“☑ Fairness Toolkits, A Checkbox Culture?” On the Factors that Fragment Developer Practices in Handling Algorithmic Harms
More Info
expand_more
Abstract
Fairness toolkits are developed to support machine learning (ML) practitioners in using algorithmic fairness metrics and mitigation methods. Past studies have investigated practical challenges for toolkit usage, which are crucial to understanding how to support practitioners. However, the extent to which fairness toolkits impact practitioners’ practices and enable reflexivity around algorithmic harms remains unclear (i.e., distributive unfairness beyond algorithmic fairness, and harms that are not related to the outputs of ML systems). Little is currently understood about the root factors that fragment practices when using fairness toolkits and how practitioners reflect on algorithmic harms. Yet, a deeper understanding of these facets is essential to enable the design of support tools for practitioners. To investigate the impact of toolkits on practices and identify factors that shape these practices, we carried out a qualitative study with 30 ML practitioners with varying backgrounds.
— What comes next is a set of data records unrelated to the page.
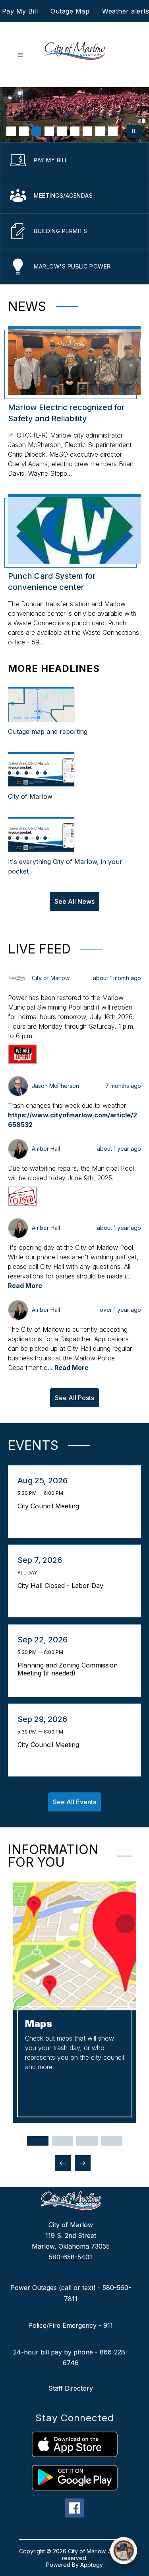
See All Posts (74, 1398)
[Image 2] (24, 131)
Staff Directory (70, 2388)
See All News (74, 901)
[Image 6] (74, 131)
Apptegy (91, 2564)
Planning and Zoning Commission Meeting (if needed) (67, 1669)
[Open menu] (20, 55)
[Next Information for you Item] (83, 2163)
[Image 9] (113, 131)
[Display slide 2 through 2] (62, 2141)
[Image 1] (11, 131)
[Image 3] (36, 131)
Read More (25, 1286)
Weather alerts (125, 11)
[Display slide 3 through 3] (87, 2141)
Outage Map (69, 11)
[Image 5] (62, 131)
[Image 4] (49, 131)
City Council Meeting (50, 1506)
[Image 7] (87, 131)
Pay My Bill (20, 11)
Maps (38, 2023)
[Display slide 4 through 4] (111, 2141)
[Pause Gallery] (133, 131)
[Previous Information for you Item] (63, 2163)
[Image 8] (100, 131)
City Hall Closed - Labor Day (62, 1586)
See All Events (74, 1802)
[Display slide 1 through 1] (37, 2141)
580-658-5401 (70, 2257)
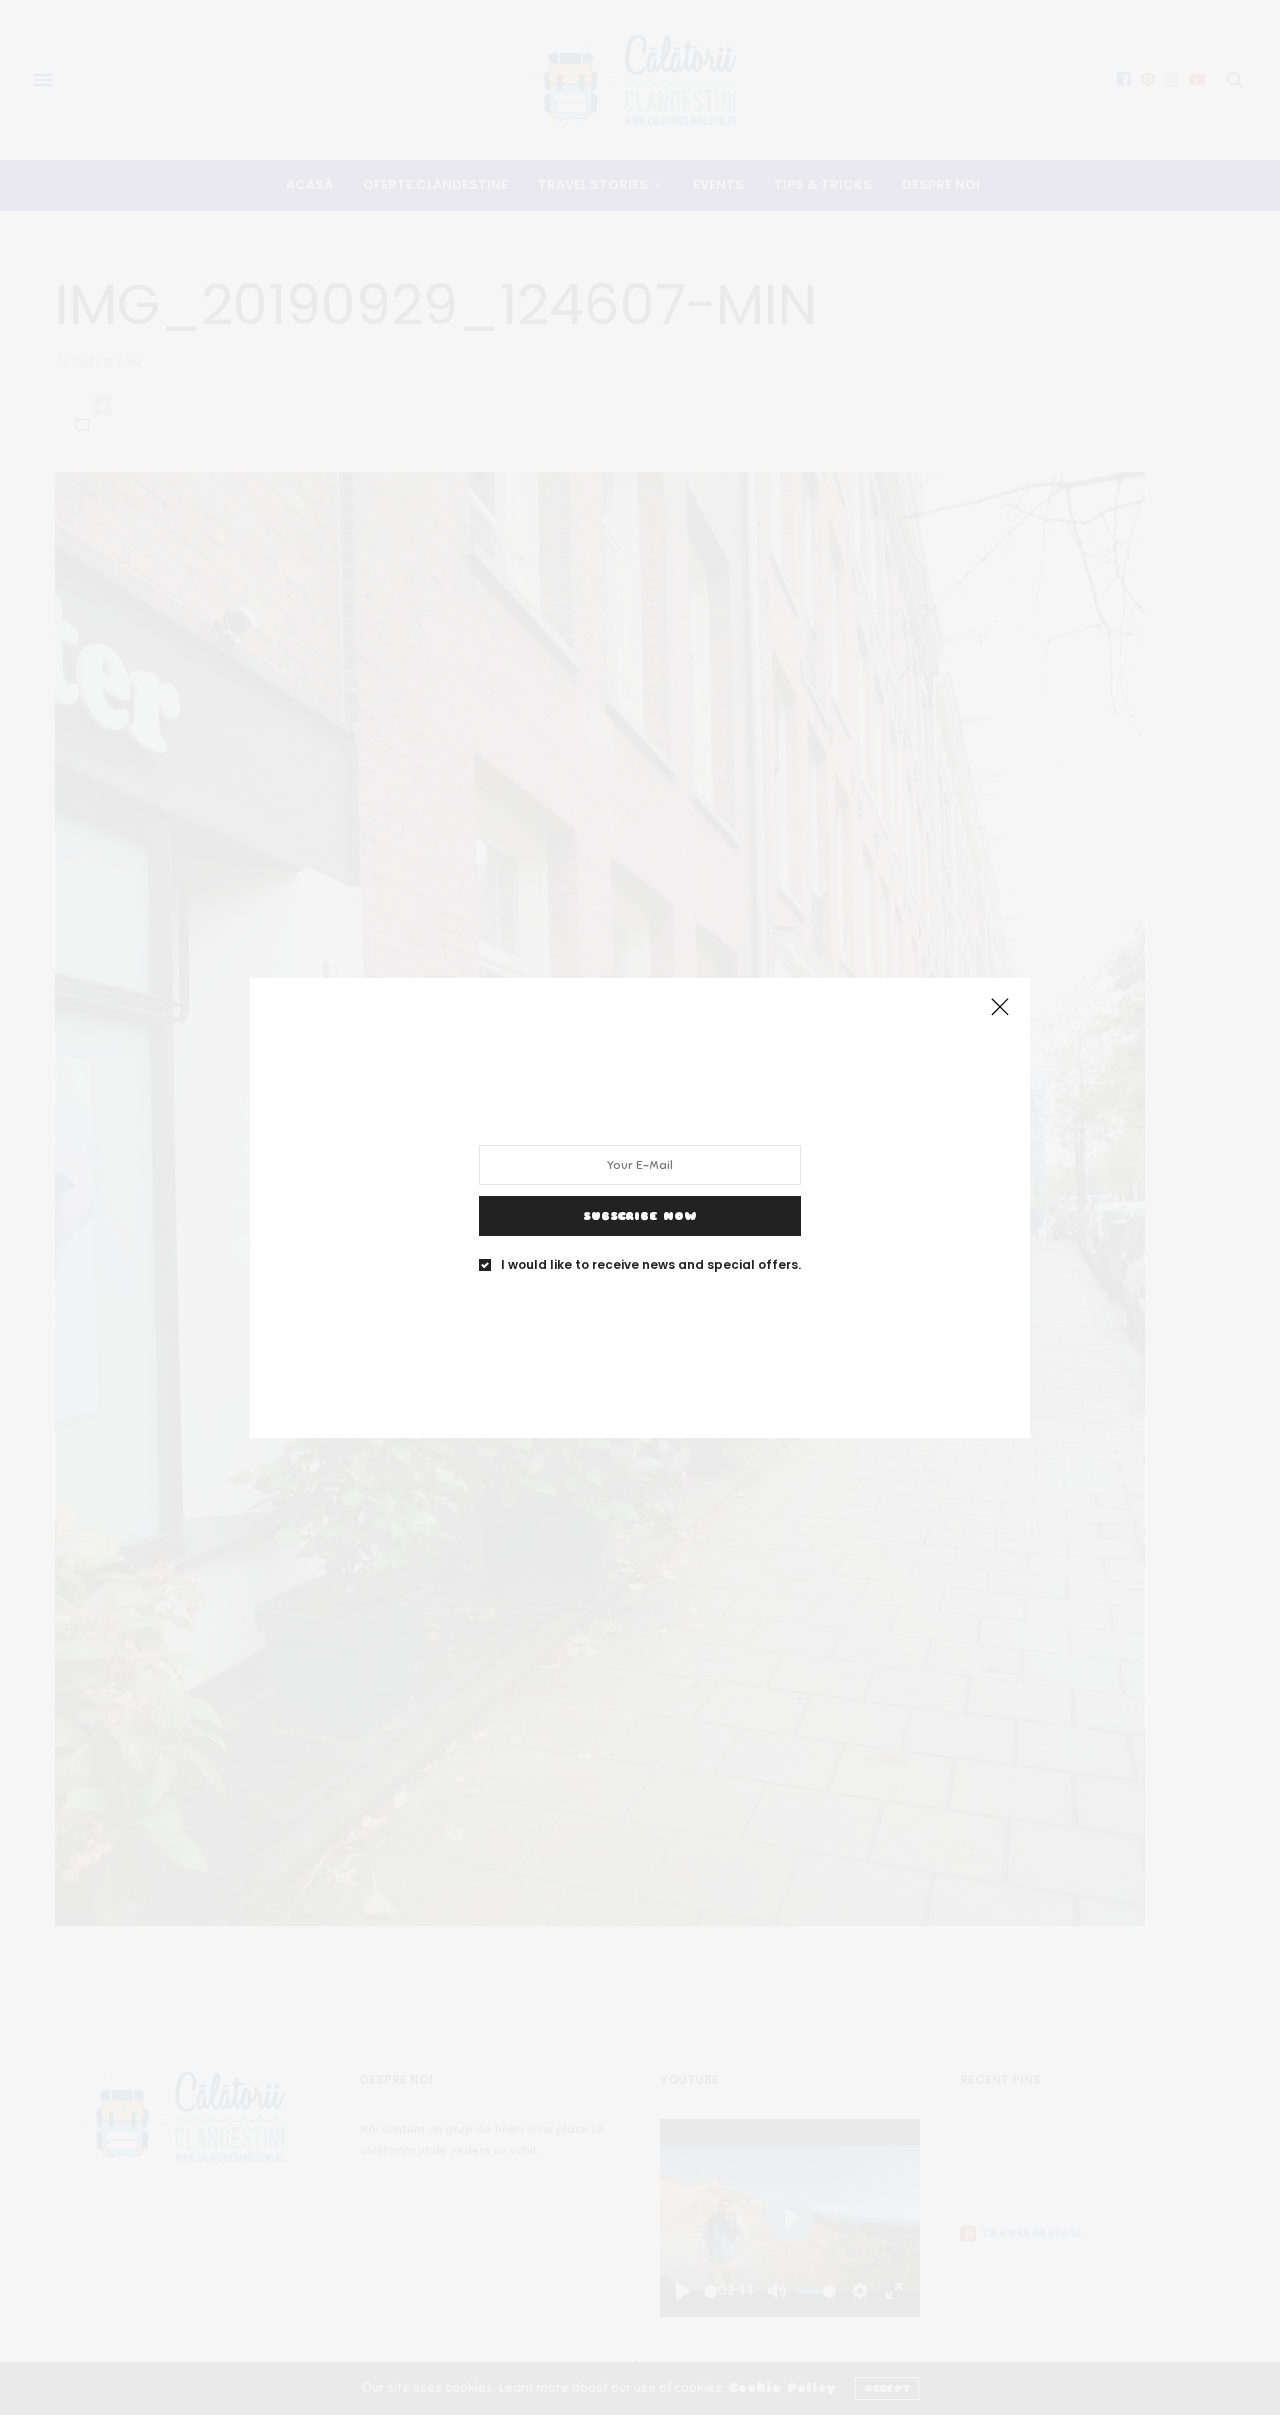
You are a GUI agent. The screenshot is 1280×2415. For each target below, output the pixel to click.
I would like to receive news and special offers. (651, 1264)
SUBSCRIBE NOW (640, 1215)
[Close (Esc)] (1000, 1008)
Through a mixed within and between-subjects design, we tasked the practitioners with developing an ML model, and analyzed their reported practices to surface potential factors that lead to differences in practices. Interestingly, we found that fairness toolkits act as double-edge swords — with potentially positive and negative impacts on practices. Our findings showcase a plethora of human and organizational factors that play a key role in the way toolkits are envisioned and employed. These results bear implications for the design of future toolkits and educational training for practitioners and call for the creation of new policies to handle the organizational constraints faced by practitioners.